A big priority for me personally these days is being ok with being alone.  For a lot of people, when you end a marriage or relationship, the overwhelming urge is to replace the person you lost with someone else right away.  I’ve seen it happen time and again.  I felt the urge myself - to immediately run out and find someone who would make me feel worthwhile, beautiful, interesting and important again.  I got on all the dating sites, tried to find someone, got depressed with what was out there and despaired that I would never feel worthwhile again.  I tried Meetup groups, trying to find friends, men, anything that would help the loneliness, the loss.  But ever so slowly, in such small ways that it was barely noticeable, I started to back off, to not feel the panic, the urgency, to fill the space in my life.  I was content to sit with myself, to spend time alone, to enjoy my own company.  I go to movies alone, I read alone, I watch TV alone, I sit in coffeehouses alone, I even travel alone.  I just did my first solo trip and have planned another one, longer this time, for September.  I am not a hermit and spend lots of time with my daughter, my book club ladies and some people at work.  I even had my first date in over 17 years a few weeks ago.  The man was very nice and wanted to see me again.  But I wasn’t feeling it.  Instead of grabbing on to a man to make me feel good about myself, even if I wasn’t interested, I let him down politely and easily.  I’ve realized that I want people in my life that add something to it, not people that fill holes I have in myself.  I am ever so slowly coming to accept that I am ok, just as I am.  I don’t need other people to tell me that or make me feel it.  I have to love and accept myself in order to have healthy relationships going forward.  The longer I am alone, the more at peace I am with being that way.  Someone is going to have to be pretty amazing to have me add them to my life and I am ok if that never happens for me again.  I have a life to lead that is more than just a romantic relationship.  There is so much more for me to do, to see, to be. 

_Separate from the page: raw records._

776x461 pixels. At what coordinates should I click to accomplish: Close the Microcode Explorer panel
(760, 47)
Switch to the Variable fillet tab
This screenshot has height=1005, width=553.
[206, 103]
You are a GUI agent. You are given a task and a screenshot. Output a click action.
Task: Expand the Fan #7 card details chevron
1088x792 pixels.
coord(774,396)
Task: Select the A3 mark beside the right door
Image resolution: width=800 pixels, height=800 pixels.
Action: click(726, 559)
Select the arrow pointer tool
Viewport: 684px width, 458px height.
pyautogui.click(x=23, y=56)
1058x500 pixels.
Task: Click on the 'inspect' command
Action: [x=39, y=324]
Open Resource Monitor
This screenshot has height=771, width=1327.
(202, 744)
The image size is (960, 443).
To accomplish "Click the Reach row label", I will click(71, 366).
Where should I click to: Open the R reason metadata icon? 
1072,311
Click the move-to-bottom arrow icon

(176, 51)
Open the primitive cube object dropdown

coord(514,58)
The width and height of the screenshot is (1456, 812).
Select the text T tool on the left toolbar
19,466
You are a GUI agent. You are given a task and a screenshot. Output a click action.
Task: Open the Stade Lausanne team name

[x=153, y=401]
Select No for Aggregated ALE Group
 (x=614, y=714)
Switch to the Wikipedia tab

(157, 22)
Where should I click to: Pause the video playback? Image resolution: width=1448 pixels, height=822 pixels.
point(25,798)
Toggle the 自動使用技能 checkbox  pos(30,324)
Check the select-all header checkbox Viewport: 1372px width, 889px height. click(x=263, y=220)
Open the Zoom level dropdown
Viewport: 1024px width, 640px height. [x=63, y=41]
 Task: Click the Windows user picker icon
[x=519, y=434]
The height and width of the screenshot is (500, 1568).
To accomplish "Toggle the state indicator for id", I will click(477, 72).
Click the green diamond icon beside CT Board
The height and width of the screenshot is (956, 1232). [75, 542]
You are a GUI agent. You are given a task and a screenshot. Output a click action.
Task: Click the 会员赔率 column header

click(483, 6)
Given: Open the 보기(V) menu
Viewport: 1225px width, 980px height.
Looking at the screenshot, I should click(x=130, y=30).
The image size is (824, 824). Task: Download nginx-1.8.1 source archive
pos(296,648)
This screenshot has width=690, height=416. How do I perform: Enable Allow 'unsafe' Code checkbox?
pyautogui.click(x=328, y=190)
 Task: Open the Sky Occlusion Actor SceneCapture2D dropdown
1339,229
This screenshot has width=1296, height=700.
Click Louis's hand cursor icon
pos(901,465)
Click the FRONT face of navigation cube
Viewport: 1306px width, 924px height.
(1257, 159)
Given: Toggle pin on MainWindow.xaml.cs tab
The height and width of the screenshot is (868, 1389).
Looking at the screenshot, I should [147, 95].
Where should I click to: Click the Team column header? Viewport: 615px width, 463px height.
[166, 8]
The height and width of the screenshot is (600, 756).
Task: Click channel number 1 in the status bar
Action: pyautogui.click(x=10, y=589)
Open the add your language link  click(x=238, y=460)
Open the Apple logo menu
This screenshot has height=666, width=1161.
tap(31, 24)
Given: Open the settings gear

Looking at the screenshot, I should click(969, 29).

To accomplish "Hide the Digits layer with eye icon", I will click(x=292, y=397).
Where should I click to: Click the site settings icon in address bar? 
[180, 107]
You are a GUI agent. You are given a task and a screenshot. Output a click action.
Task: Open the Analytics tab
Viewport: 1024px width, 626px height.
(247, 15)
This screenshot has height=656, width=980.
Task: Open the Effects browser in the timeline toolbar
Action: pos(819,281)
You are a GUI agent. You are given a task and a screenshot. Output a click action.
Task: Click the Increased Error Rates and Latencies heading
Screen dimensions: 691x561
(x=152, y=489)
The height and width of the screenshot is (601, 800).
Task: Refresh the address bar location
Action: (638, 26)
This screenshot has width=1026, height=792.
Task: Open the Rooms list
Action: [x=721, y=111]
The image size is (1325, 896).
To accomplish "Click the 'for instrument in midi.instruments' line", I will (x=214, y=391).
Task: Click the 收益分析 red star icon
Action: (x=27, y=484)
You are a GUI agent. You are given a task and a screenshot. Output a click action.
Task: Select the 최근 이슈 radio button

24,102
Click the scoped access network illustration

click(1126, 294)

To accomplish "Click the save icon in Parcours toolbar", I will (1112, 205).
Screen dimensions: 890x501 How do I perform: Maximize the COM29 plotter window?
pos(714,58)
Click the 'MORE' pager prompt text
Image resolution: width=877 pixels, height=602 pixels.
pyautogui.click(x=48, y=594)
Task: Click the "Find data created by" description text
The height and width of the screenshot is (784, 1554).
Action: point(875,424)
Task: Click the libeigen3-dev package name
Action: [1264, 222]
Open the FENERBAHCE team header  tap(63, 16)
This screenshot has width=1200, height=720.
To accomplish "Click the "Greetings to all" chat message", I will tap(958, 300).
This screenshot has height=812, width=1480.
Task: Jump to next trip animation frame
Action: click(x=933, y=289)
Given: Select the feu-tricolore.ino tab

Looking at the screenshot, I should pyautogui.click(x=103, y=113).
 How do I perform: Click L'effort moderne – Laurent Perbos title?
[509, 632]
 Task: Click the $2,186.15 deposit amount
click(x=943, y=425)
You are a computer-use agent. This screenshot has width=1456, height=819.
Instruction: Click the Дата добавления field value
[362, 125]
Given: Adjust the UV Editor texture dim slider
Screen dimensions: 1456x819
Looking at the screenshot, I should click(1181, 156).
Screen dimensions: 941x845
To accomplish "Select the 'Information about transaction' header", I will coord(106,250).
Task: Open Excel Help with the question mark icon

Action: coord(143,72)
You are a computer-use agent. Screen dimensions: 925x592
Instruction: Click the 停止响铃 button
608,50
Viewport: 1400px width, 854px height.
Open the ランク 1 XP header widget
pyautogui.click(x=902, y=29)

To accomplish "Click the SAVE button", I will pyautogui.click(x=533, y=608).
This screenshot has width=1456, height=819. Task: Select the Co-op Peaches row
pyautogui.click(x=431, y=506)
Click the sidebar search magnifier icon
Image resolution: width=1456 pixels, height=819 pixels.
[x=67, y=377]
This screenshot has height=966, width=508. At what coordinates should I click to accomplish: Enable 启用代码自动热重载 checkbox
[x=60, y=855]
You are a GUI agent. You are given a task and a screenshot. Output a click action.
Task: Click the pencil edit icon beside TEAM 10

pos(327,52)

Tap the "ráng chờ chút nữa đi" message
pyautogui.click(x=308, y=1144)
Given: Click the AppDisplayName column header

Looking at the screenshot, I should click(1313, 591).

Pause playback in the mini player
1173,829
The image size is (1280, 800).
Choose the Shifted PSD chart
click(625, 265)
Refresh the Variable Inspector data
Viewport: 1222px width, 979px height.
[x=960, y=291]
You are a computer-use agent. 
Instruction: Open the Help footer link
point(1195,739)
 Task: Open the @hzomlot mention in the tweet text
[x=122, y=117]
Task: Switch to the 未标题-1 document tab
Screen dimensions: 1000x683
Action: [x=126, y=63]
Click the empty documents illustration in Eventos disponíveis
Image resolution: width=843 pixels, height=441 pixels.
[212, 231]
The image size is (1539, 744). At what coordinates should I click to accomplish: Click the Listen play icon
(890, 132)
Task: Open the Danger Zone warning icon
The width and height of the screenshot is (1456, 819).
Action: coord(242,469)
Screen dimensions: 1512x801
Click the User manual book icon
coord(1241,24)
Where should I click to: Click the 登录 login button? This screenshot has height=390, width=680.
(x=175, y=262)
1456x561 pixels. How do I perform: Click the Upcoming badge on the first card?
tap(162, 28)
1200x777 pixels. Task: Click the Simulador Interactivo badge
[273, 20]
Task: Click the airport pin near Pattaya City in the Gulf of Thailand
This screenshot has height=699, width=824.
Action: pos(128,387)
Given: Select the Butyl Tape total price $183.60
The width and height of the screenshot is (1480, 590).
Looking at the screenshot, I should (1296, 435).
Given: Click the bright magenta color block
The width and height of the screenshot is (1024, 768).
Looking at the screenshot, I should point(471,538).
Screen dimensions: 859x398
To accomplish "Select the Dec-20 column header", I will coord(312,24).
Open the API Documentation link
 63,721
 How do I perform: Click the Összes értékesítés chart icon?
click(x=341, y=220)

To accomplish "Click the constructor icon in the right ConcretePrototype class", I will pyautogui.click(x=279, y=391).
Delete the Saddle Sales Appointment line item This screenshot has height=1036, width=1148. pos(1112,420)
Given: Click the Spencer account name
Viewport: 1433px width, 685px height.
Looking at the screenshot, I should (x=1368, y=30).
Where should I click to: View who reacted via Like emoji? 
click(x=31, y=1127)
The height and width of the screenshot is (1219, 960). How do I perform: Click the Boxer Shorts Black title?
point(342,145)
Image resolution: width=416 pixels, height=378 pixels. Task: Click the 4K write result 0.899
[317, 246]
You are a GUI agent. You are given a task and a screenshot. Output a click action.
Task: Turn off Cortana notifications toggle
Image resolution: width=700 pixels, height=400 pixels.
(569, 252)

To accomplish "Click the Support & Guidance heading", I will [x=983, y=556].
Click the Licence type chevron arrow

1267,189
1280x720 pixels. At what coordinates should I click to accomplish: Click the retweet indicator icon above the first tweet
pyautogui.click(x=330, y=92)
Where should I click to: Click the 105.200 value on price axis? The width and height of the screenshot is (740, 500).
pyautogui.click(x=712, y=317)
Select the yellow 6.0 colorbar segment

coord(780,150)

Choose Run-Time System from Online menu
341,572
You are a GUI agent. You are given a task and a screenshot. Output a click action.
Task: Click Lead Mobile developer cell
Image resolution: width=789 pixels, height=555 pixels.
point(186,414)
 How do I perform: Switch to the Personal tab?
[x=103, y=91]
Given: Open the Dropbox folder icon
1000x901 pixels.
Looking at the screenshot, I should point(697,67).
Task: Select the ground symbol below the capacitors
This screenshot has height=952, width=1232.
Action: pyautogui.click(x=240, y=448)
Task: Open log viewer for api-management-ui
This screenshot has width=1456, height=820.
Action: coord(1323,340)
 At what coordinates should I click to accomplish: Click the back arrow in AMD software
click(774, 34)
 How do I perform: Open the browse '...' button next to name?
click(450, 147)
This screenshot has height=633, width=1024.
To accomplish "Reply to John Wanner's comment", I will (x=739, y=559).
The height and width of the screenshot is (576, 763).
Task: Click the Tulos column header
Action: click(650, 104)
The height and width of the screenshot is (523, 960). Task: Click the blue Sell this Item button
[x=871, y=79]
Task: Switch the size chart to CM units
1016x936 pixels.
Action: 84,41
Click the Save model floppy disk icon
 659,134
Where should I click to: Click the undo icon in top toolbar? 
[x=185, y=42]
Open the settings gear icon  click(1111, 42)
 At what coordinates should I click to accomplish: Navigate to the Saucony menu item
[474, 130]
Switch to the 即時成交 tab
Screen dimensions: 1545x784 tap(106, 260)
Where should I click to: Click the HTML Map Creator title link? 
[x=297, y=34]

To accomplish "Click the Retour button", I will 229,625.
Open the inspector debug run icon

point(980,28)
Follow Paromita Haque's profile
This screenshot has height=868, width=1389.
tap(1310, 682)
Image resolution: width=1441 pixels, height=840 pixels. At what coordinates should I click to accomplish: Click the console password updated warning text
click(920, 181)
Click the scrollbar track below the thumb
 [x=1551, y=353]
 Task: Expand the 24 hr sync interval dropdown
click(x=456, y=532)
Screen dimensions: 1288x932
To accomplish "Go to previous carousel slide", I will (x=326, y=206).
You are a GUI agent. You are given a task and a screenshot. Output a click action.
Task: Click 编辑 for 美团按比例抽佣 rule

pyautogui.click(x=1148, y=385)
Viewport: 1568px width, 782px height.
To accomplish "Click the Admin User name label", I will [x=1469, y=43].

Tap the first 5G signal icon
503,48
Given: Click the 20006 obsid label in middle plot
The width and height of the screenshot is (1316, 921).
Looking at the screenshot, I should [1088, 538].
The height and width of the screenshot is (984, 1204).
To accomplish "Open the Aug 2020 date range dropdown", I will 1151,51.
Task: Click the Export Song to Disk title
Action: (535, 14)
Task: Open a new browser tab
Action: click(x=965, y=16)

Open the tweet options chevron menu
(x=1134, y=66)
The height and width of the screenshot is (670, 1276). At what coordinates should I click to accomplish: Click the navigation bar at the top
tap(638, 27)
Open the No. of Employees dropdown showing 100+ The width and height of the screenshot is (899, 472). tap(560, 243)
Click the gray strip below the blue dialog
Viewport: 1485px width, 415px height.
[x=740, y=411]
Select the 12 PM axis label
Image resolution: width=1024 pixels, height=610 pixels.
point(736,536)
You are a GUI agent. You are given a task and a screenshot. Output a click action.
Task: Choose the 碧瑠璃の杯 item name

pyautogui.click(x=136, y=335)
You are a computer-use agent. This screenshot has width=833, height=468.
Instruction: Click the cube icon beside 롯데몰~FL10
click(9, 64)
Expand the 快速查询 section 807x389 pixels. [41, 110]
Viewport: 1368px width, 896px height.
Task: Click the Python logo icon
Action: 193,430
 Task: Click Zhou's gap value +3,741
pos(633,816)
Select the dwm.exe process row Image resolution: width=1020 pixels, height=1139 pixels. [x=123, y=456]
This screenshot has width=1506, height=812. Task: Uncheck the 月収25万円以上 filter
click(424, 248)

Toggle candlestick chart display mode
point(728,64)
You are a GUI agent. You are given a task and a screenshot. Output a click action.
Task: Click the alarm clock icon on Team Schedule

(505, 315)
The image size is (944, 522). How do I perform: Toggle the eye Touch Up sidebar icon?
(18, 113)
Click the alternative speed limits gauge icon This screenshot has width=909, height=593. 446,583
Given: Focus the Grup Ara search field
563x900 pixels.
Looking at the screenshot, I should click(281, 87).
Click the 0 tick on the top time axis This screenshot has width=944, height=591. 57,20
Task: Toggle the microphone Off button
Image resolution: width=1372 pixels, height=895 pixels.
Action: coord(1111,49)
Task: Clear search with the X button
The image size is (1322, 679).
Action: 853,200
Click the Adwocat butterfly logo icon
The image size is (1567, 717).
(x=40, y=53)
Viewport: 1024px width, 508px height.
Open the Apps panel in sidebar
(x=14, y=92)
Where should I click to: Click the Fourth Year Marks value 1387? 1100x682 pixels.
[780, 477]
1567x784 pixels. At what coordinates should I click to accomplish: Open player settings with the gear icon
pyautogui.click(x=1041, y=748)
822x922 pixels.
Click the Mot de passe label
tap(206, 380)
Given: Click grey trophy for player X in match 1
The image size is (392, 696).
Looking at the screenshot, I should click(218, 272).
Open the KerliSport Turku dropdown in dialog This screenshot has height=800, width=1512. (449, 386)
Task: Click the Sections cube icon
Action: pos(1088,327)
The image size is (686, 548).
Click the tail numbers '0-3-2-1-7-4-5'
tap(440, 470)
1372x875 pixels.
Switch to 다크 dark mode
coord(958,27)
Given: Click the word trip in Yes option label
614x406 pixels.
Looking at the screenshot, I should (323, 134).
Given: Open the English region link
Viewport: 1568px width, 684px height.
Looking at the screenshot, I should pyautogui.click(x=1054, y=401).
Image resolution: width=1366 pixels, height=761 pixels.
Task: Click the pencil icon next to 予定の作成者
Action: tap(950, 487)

I am far from perfect at this and it is all very much a work in progress.  I am still terrified of doing certain things and try to talk myself out of doing them.  I am a coward just as many days as I am brave.  But I am fighting, every day, to make a new life, a better one.  There is a quote from Carl Jung that explains this journey perfectly: “The most terrifying thing is to accept oneself completely.”  I am perpetually terrified, but still in the arena, fighting this fight, to be me and to be proud of who that woman is.